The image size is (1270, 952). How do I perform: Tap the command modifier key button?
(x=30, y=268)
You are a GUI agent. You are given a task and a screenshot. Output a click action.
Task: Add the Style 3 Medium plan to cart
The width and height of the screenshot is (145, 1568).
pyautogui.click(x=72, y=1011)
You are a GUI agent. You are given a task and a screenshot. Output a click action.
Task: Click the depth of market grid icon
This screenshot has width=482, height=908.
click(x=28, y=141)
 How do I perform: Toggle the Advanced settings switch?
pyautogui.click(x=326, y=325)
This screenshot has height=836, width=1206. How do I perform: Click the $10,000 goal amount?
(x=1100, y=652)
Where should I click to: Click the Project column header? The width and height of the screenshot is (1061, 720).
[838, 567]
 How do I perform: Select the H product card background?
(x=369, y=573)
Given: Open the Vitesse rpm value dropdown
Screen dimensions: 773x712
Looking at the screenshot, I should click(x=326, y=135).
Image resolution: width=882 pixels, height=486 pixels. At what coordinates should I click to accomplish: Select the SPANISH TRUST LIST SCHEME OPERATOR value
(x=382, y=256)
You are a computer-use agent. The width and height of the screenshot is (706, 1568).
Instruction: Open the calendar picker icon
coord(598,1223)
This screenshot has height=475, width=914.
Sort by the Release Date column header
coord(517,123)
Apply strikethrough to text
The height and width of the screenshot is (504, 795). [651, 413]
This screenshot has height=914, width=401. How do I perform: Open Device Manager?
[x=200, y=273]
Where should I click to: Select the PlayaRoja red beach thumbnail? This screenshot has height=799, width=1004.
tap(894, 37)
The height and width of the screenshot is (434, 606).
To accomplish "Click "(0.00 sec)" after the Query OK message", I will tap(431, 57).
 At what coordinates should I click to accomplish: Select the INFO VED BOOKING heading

#### [ACTION ITEM]
Repeat all of the records above exactly as written.

#### [FINISHED TASK]
The image size is (1270, 952). How do I perform: Tap the command modifier key button?
(x=30, y=268)
You are a GUI agent. You are given a task and a screenshot. Output a click action.
Task: Add the Style 3 Medium plan to cart
The width and height of the screenshot is (145, 1568).
pyautogui.click(x=72, y=1011)
You are a GUI agent. You are given a task and a screenshot. Output a click action.
Task: Click the depth of market grid icon
This screenshot has width=482, height=908.
click(x=28, y=141)
 How do I perform: Toggle the Advanced settings switch?
pyautogui.click(x=326, y=325)
This screenshot has height=836, width=1206. How do I perform: Click the $10,000 goal amount?
(x=1100, y=652)
Where should I click to: Click the Project column header? The width and height of the screenshot is (1061, 720).
[838, 567]
 How do I perform: Select the H product card background?
(x=369, y=573)
Given: Open the Vitesse rpm value dropdown
Screen dimensions: 773x712
Looking at the screenshot, I should click(x=326, y=135).
Image resolution: width=882 pixels, height=486 pixels. At what coordinates should I click to accomplish: Select the SPANISH TRUST LIST SCHEME OPERATOR value
(x=382, y=256)
You are a computer-use agent. The width and height of the screenshot is (706, 1568).
Instruction: Open the calendar picker icon
coord(598,1223)
This screenshot has height=475, width=914.
Sort by the Release Date column header
coord(517,123)
Apply strikethrough to text
The height and width of the screenshot is (504, 795). [651, 413]
This screenshot has height=914, width=401. How do I perform: Open Device Manager?
[x=200, y=273]
Where should I click to: Select the PlayaRoja red beach thumbnail? This screenshot has height=799, width=1004.
tap(894, 37)
The height and width of the screenshot is (434, 606).
To accomplish "Click "(0.00 sec)" after the Query OK message", I will tap(431, 57).
 At what coordinates should I click to accomplish: Select the INFO VED BOOKING heading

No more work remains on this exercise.